Creating a connection between an Amazon RDS instance and AWS Glue enables Glue to access data stored in the RDS database. This allows you to use Glue’s data catalog and ETL (Extract, Transform, Load) capabilities to process and analyze data from your RDS database instance.
First we need to launch an RDS Instance with public access for this.
Any database engine can be used for this. In this blog, My-SQL Database engines is used.
Once the Database is launched, it will appear as follows in the RDS Dashboard.
To create connection, navigate to AWS Glue Studio Dashboard. In left pane, click on “Connections” and hit “Create Connection”.

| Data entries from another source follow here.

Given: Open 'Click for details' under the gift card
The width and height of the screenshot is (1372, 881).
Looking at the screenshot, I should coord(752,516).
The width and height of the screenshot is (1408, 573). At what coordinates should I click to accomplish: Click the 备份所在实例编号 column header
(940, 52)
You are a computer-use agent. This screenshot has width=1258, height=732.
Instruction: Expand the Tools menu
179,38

Note : Make sure you are in the same region where the Database is created.
Provide ‘Name’ to the Connection, select ‘Connection Type’, ‘Database Engine’
As shown in the figure below
Under ‘Connection Access’ section, the name of DB instance will appear in the drop down, select it and provide the admin username and password, as shown below.
And ‘Create Connection’
Note : The name of my database is ‘test_sql’

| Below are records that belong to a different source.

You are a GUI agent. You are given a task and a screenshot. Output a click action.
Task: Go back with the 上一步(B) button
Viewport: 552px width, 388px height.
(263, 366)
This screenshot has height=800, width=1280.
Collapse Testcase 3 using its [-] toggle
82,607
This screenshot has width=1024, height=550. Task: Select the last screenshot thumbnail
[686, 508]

Once created, it will appear in the Connections section.
Select the connection, click on ‘Actions’ and edit the connection.
Scroll down to ‘Network Options’ and select the VPC, Subnet and Security Group where the RDS Instance is launched. Save the settings.

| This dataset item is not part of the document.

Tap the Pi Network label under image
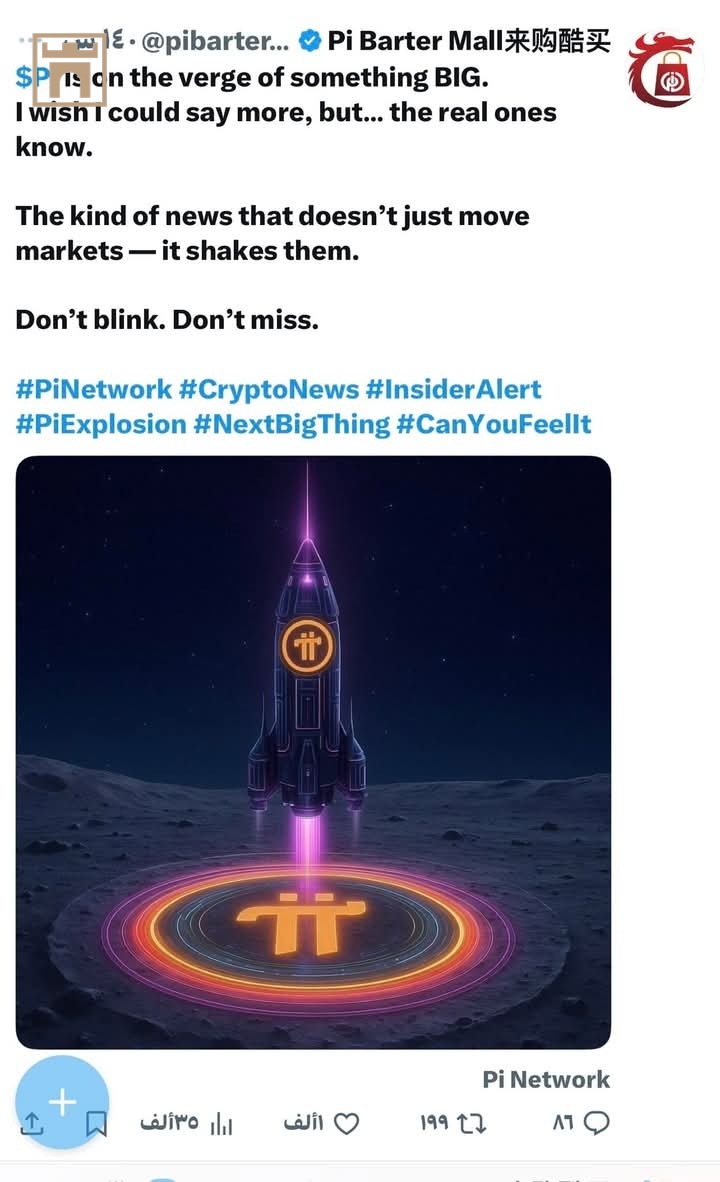 click(x=546, y=1079)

Now Navigate to VPC Dashboard, select ‘Endpoint’ from left pane and click on ‘create endpoint’.
Enter details as follows :
Name tag : s3-endpoint
Service category : AWS Services
Service : enter ‘S3’ and select item with Type “Gateway”
Select VPC in which RDS is launched
Policy : ‘Full access’
And create the endpoint.
Navigate to ‘NAT Gateway’ from left pane and create one. Provide details as follows :
- Name : ‘S3-RDS-Nat’
- Select Subnet from drop down
- Connectivity type : “Public”
- Allocate Elastic IP
And create NAT Gateway.
Now from VPC dashboard, under ‘Endpoint’ from left pane, select the endpoint created, click on the VPC as shown in the figure,
Go to Route Tables,
Edit routes, as shown in the figure,
Click on ‘Add Route’, Destination as ‘0.0.0.0/0’, Target as Nat Gateway created in previous steps and save changes.
Create an IAM role for AWS Glue, give sufficient access (Admin access or RDS Full access – as per your requirement).
Select the Connection created and under ‘Actions’, test the connection.
Before testing select the IAM Role created and test the connection.
On successful connection, message will appear as shown in the figure
We have successfully established the connection between AWS Glue and RDS Instance.